Oxford University Press, Molecular Biology and Evolution, 7(30), p. 1675-1686, 2013
Full text: Download
Positive selection is widely estimated from protein coding sequences by the non synonymous / synonymous ratio ω. Increasingly elaborate codon models are used in a likelihood framework for this estimation. While there is widespread concern about the robustness of the estimation of the ω ratio, more efforts are needed to estimate this robustness, especially in the context of complex models. Here we focused on the branch-site codon model. We investigated its robustness on a large set of simulated data. First, we investigated the impact of sequence divergence. We found evidence of under-estimation of the synonymous substitution rate for values as small as 0.5, with a slight increase in false positives for the branch-site test. When dS increases further, under-estimation of dS is worse, but false positives decrease.
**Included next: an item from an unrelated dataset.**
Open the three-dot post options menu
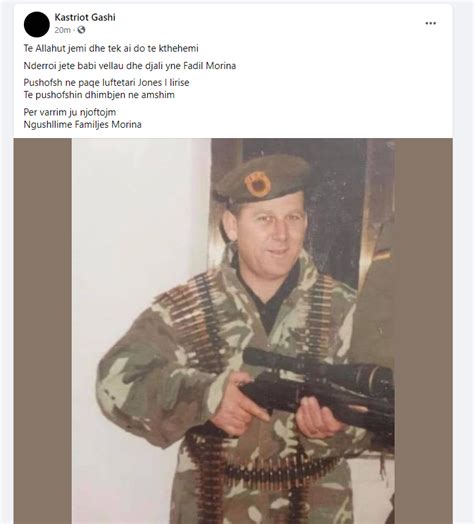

Interestingly, the detection of true positives follows a similar distribution, with a maximum for intermediary values of dS. Thus high dS is more of a concern for a loss of power (false negatives) than for false positives of the test. Second, we investigated the impact of GC content. We showed that there is no significant difference of false positives between high GC (up to ∼80%) and low GC (∼30%) genes. Moreover, shifts of GC content on a specific branch do not generate many false positives. Nor do major shifts in GC along the gene sequence. Our results confirm that the branch-site is a very conservative test.